Multi-scale molecular dynamics of perovskite quantum dots: from atomic fluctuations to predictive stability design
摘要
Perovskite quantum dots (PQDs) are promising nanomaterials for optoelectronic and energy-conversion applications due to their high photoluminescence quantum yield, tunable bandgap, and defect tolerance. However, their soft ionic lattices exhibit dynamic disorder, anharmonic vibrations, and ion migration, leading to challenges in structural and optoelectronic stability. This review elucidates how molecular dynamics (MD) simulations decode the interplay of atomic fluctuations, lattice dynamics, and surface reconstruction in PQDs, revealing mechanisms governing their stability and performance. It highlights how multi-scale MD frameworks link femtosecond-scale atomic motions to microsecond-scale degradation processes, enabling predictive design of resilient PQDs. Key findings include the role of anharmonic lattice vibrations in defect tolerance, the impact of surface ligand dynamics on emission linewidth, and the mitigation of ion migration through matrix embedding, offering strategies for enhanced device reliability.

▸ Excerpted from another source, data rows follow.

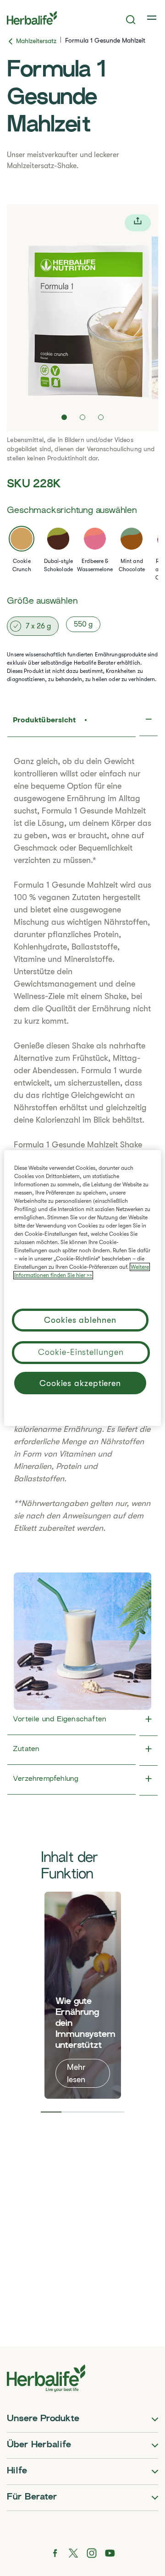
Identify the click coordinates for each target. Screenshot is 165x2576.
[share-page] (138, 222)
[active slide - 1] (64, 417)
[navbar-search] (131, 19)
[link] (152, 17)
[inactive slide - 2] (82, 417)
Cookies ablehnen (80, 1320)
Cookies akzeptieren (80, 1383)
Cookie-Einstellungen (80, 1352)
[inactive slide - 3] (101, 417)
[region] (82, 1288)
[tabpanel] (83, 1995)
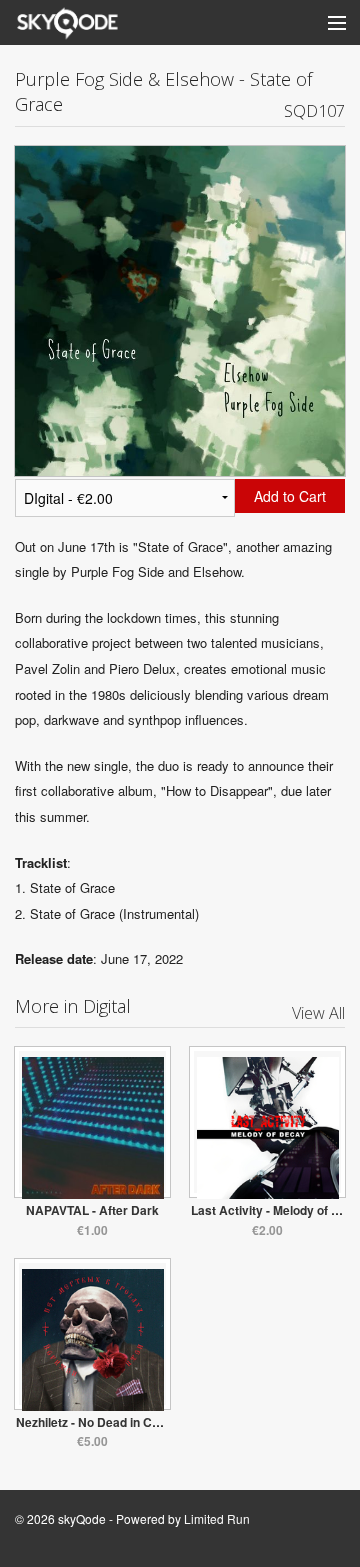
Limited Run (217, 1518)
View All (318, 1013)
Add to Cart (290, 496)
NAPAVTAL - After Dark (92, 1210)
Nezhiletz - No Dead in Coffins (100, 1422)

MethodsClassical molecular dynamics (CMD) simulations employ Lennard–Jones, Buckingham, ReaxFF, and COMB3 force fields to model mesoscale phenomena, including ligand rearrangement and surface fusion. Ab initio molecular dynamics (AIMD) uses density functional theory (DFT) with PBE and HSE06 functionals, typically with plane-wave basis sets (e.g., PAW), to capture ion–electron coupling and lattice anharmonicity. Nonadiabatic molecular dynamics (NAMD) incorporates surface hopping to simulate ultrafast charge transfer. Machine-learning potentials, trained via neural networks and Gaussian processes, enhance sampling with metadynamics and replica-exchange techniques.